DIRECTIONS -
Give back each line of the material below that contains the word "Select". Case counts.
# MATERIAL SHOWN start
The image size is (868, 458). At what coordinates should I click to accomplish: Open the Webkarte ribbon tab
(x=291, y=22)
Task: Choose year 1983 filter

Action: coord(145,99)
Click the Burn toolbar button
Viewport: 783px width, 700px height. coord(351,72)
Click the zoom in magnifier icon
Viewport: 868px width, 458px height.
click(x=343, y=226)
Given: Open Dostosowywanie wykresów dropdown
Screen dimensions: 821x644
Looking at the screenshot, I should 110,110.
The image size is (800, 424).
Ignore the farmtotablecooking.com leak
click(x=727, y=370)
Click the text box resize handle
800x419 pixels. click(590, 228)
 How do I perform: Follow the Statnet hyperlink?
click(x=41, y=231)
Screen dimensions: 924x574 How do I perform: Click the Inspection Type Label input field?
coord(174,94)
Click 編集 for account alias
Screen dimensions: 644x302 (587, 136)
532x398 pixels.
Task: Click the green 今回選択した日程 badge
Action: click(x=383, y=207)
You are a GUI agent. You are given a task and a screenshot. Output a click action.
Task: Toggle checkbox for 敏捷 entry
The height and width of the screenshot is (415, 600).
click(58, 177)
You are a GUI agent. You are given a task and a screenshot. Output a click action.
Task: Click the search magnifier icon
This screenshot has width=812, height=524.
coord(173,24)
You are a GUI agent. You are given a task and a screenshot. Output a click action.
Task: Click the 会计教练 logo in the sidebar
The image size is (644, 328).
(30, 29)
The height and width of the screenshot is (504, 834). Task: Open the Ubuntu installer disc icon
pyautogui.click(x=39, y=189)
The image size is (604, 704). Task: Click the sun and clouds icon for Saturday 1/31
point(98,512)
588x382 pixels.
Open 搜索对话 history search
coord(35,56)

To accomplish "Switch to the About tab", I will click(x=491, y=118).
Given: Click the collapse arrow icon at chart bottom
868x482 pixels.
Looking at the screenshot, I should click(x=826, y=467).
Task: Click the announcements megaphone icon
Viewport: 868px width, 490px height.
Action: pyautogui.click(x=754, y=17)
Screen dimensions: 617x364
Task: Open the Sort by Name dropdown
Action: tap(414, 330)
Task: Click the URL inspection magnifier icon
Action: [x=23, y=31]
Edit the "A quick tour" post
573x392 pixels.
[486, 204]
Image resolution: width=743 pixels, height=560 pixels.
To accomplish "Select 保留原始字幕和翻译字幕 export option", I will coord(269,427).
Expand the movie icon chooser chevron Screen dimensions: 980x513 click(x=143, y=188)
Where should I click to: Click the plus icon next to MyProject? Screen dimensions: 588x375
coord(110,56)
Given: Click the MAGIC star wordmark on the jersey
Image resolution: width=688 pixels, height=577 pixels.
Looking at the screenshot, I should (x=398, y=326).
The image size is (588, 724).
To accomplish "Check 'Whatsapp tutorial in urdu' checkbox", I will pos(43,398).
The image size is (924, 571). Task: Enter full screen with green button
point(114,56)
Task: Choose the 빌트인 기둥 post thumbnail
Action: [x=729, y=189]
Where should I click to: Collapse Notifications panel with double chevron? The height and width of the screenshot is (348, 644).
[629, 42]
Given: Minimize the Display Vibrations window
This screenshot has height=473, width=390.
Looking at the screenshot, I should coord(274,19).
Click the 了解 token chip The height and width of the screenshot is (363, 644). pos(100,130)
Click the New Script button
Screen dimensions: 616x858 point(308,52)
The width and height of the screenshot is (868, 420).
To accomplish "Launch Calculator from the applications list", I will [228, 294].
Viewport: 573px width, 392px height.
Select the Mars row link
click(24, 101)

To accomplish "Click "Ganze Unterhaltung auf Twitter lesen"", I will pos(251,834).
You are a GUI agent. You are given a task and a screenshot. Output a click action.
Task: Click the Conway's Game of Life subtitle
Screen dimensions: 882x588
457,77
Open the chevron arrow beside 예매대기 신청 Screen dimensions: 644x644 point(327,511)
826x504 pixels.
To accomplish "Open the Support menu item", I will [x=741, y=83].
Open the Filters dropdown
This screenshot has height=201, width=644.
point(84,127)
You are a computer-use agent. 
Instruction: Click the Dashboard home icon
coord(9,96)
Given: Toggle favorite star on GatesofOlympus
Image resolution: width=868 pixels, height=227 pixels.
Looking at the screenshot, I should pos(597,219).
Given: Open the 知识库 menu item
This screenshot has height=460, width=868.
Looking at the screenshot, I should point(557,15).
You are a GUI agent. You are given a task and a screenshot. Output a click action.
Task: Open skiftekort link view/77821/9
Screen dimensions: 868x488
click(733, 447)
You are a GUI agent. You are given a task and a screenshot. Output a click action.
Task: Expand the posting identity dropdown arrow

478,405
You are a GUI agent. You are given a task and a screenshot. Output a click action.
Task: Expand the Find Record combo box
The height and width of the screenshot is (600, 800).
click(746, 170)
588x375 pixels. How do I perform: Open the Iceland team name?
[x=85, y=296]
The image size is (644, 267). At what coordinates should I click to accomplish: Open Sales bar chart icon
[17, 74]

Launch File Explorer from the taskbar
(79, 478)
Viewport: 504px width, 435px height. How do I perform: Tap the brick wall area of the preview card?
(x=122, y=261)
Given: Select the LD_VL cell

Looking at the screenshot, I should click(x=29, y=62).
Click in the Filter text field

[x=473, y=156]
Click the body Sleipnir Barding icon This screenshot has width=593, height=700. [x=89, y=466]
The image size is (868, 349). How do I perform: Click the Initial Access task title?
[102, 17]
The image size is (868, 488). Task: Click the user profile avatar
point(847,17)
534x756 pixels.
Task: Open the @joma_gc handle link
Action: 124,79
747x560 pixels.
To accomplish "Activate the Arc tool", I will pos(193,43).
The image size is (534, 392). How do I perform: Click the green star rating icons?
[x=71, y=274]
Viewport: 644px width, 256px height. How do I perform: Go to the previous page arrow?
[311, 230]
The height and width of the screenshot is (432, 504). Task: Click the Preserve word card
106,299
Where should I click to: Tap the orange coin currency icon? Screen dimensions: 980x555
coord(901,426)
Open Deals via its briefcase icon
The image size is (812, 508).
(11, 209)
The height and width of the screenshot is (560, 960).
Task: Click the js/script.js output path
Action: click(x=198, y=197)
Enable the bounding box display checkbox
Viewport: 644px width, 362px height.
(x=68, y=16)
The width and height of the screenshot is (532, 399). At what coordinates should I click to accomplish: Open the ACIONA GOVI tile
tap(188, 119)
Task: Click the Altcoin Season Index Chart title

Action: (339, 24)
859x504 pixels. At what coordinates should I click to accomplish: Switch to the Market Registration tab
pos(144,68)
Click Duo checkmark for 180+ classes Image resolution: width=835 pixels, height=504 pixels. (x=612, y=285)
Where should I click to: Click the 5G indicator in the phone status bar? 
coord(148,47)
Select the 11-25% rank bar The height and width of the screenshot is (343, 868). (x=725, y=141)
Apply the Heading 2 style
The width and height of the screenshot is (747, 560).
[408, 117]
# MATERIAL SHOWN end
RESPONSE -
To accomplish "Select 保留原始字幕和翻译字幕 export option", I will coord(269,427).
Select the Mars row link
Given: Select the LD_VL cell
Select the 11-25% rank bar The height and width of the screenshot is (343, 868). (x=725, y=141)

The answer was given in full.